A billion people on the planet do not have enough to eat. Changes in weather patterns combined with population shifts are compounding the problem. Increased agricultural production is needed; yet agriculture already accounted for 70% of worldwide water consumption in 20141. How can the industry grow more food without additional strain on the planet’s water supply?
New ideas are needed and urgently. Promising innovations already exist, and new ideas are emerging, but often scientists and innovators do not have access to the business acumen that could help scale these solutions and bring them to market.
USAID, Sweden through the Swedish International Development Cooperation Agency (Sida), and the Ministry of Foreign Affairs of the Kingdom of the Netherlands recognized the imperative to identify and support innovators working in the water-agriculture nexus. These three founding partners launched Securing Water for Food (SWFF) in 2013 and, together with the newest partner, South Africa’s Department of Science and Technology, provide funding and technical assistance to accelerate solutions that produce more food with less water.
We wanted to structure a program that supported innovators in a way that would give them the highest chance at commercial uptake and scale.
IMPROVING INNOVATOR SUPPORT
The SWFF partners set out to design a program that would not only fund promising innovators with good ideas, but would also help them rapidly expand their businesses and customer bases. In 2013, this was still a novel idea for most donors since investing in innovation meant accepting a higher level of risk.
“It’s said that new innovations fail 90% of the time,” explained Dr. Ku McMahan, USAID’s team lead on SWFF, “but the complex challenge that SWFF took on demanded a better rate of success. We wanted to structure a program that supported innovators in a way that would give them the highest chance at commercial uptake and scale.”

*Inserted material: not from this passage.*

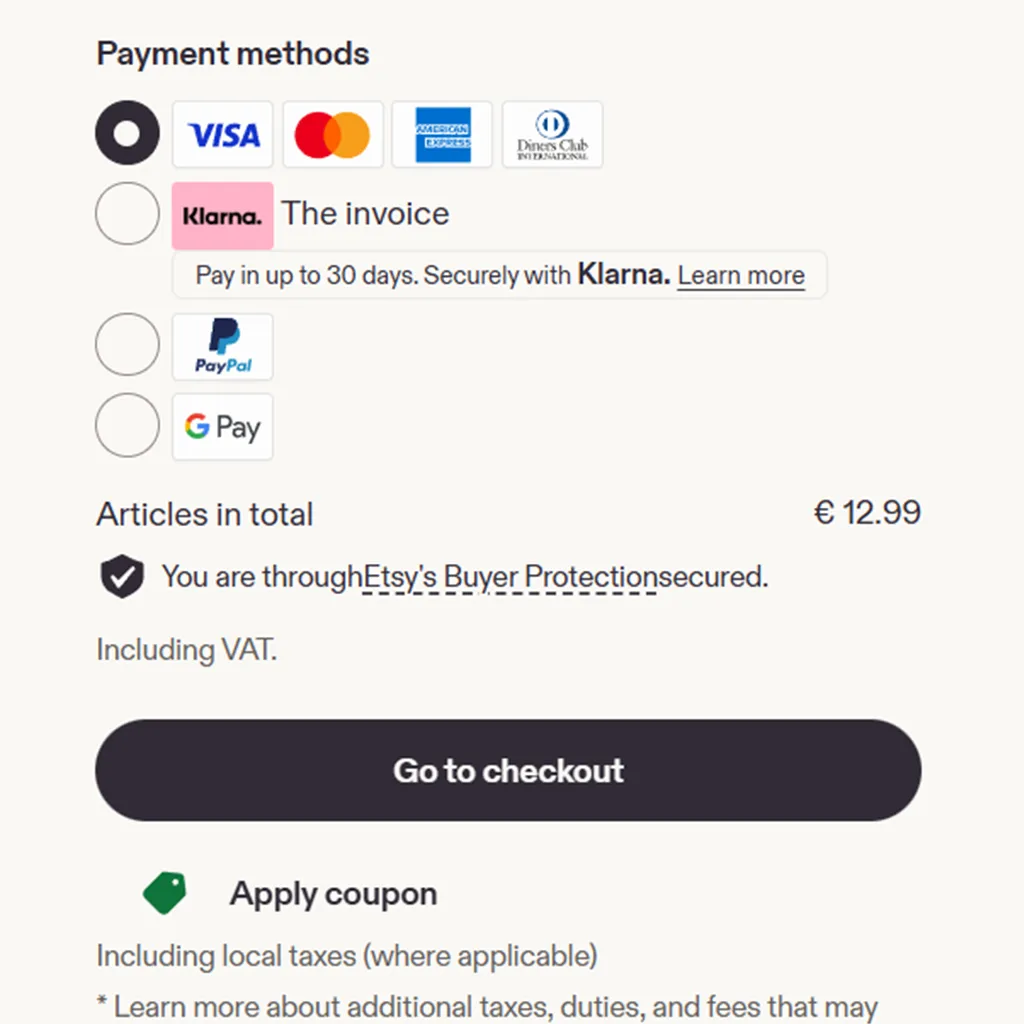
Task: Click the Diners Club International logo
Action: pos(552,135)
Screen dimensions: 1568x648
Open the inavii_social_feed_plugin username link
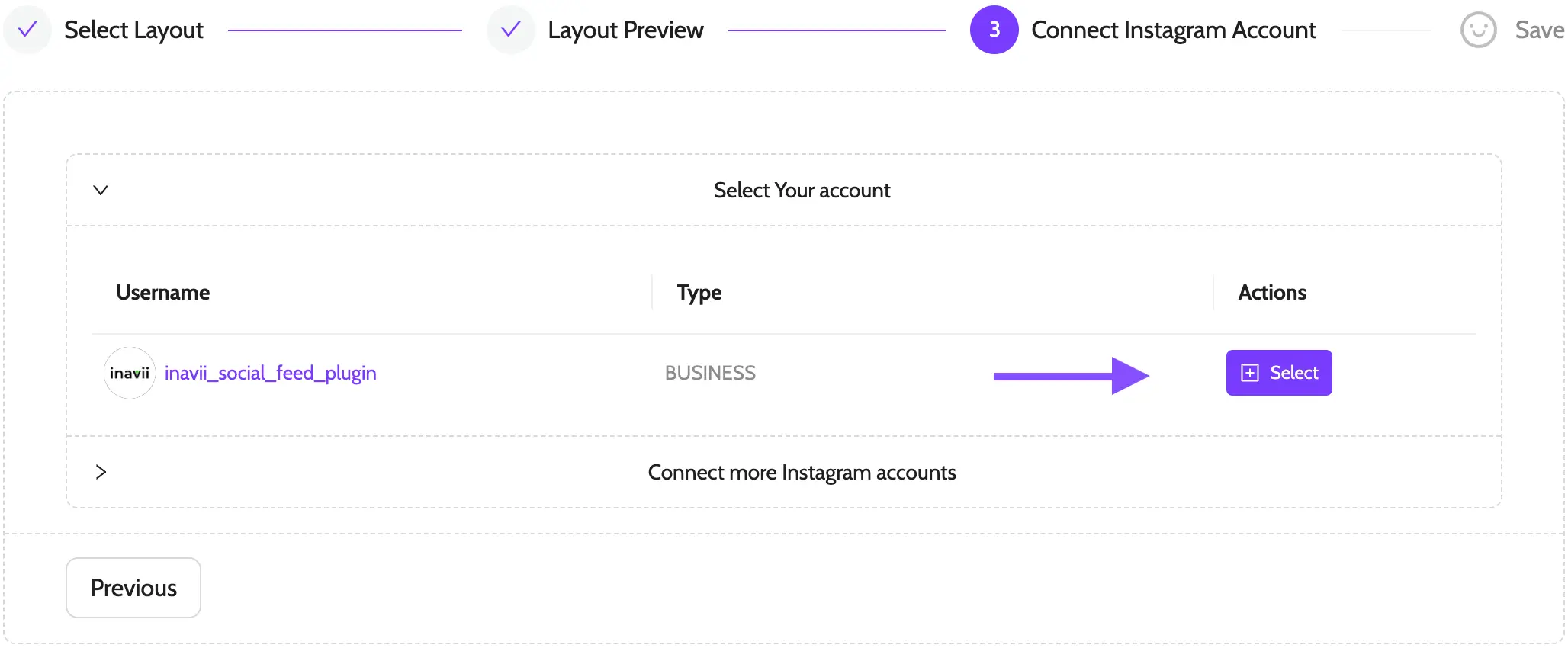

Before launching, SWFF partners undertook a rigorous analysis of existing solutions and barriers to their success. They also evaluated multiple development activities that focused on entrepreneurs and start-ups to understand what works and what doesn’t. In addition, the team thoughtfully designed a Request for Information to solicit insights directly from those that would ultimately respond to the call for innovations. This methodical approach centered around one question: How could SWFF provide both financial resources as well as business support in a way that genuinely moved innovators forward and would make progress toward the ultimate goal of producing more food with less water?